▸ **Work instruction**:
Nothing in the records should differ when they are repeated. Restate them word for word.

*** Information Section Begins ***

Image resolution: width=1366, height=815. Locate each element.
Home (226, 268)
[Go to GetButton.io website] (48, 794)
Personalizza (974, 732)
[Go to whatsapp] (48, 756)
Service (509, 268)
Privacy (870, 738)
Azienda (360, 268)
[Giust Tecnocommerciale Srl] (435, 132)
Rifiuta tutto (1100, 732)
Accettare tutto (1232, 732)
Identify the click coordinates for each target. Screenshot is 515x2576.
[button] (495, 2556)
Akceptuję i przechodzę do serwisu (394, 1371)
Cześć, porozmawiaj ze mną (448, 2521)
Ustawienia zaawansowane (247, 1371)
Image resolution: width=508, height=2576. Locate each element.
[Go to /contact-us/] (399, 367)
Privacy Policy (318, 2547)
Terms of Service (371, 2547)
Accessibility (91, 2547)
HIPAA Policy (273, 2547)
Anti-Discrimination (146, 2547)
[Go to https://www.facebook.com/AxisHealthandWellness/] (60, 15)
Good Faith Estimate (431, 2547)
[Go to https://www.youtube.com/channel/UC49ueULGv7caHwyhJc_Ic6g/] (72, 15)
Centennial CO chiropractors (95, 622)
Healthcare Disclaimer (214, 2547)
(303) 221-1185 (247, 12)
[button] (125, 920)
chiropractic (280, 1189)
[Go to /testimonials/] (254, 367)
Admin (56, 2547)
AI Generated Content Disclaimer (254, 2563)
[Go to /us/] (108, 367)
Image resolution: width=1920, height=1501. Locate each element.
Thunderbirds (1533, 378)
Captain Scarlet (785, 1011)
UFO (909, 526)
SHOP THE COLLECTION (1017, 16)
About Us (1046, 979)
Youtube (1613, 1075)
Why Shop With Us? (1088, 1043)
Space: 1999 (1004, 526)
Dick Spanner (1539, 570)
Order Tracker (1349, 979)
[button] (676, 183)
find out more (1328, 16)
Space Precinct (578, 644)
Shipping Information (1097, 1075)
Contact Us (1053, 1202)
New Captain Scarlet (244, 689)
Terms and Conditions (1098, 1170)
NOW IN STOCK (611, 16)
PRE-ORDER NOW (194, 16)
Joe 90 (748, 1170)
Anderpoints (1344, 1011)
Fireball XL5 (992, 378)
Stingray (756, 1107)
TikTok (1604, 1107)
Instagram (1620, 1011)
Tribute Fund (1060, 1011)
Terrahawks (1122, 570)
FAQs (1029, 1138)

*** Information Section Ends ***

▸ **Task response**:
Image resolution: width=1366, height=815. Locate each element.
Home (226, 268)
[Go to GetButton.io website] (48, 794)
Personalizza (974, 732)
[Go to whatsapp] (48, 756)
Service (509, 268)
Privacy (870, 738)
Azienda (360, 268)
[Giust Tecnocommerciale Srl] (435, 132)
Rifiuta tutto (1100, 732)
Accettare tutto (1232, 732)
Identify the click coordinates for each target. Screenshot is 515x2576.
[button] (495, 2556)
Akceptuję i przechodzę do serwisu (394, 1371)
Cześć, porozmawiaj ze mną (448, 2521)
Ustawienia zaawansowane (247, 1371)
Image resolution: width=508, height=2576. Locate each element.
[Go to /contact-us/] (399, 367)
Privacy Policy (318, 2547)
Terms of Service (371, 2547)
Accessibility (91, 2547)
HIPAA Policy (273, 2547)
Anti-Discrimination (146, 2547)
[Go to https://www.facebook.com/AxisHealthandWellness/] (60, 15)
Good Faith Estimate (431, 2547)
[Go to https://www.youtube.com/channel/UC49ueULGv7caHwyhJc_Ic6g/] (72, 15)
Centennial CO chiropractors (95, 622)
Healthcare Disclaimer (214, 2547)
(303) 221-1185 (247, 12)
[button] (125, 920)
chiropractic (280, 1189)
[Go to /testimonials/] (254, 367)
Admin (56, 2547)
AI Generated Content Disclaimer (254, 2563)
[Go to /us/] (108, 367)
Image resolution: width=1920, height=1501. Locate each element.
Thunderbirds (1533, 378)
Captain Scarlet (785, 1011)
UFO (909, 526)
SHOP THE COLLECTION (1017, 16)
About Us (1046, 979)
Youtube (1613, 1075)
Why Shop With Us? (1088, 1043)
Space: 1999 (1004, 526)
Dick Spanner (1539, 570)
Order Tracker (1349, 979)
[button] (676, 183)
find out more (1328, 16)
Space Precinct (578, 644)
Shipping Information (1097, 1075)
Contact Us (1053, 1202)
New Captain Scarlet (244, 689)
Terms and Conditions (1098, 1170)
NOW IN STOCK (611, 16)
PRE-ORDER NOW (194, 16)
Joe 90 (748, 1170)
Anderpoints (1344, 1011)
Fireball XL5 (992, 378)
Stingray (756, 1107)
TikTok (1604, 1107)
Instagram (1620, 1011)
Tribute Fund (1060, 1011)
Terrahawks (1122, 570)
FAQs (1029, 1138)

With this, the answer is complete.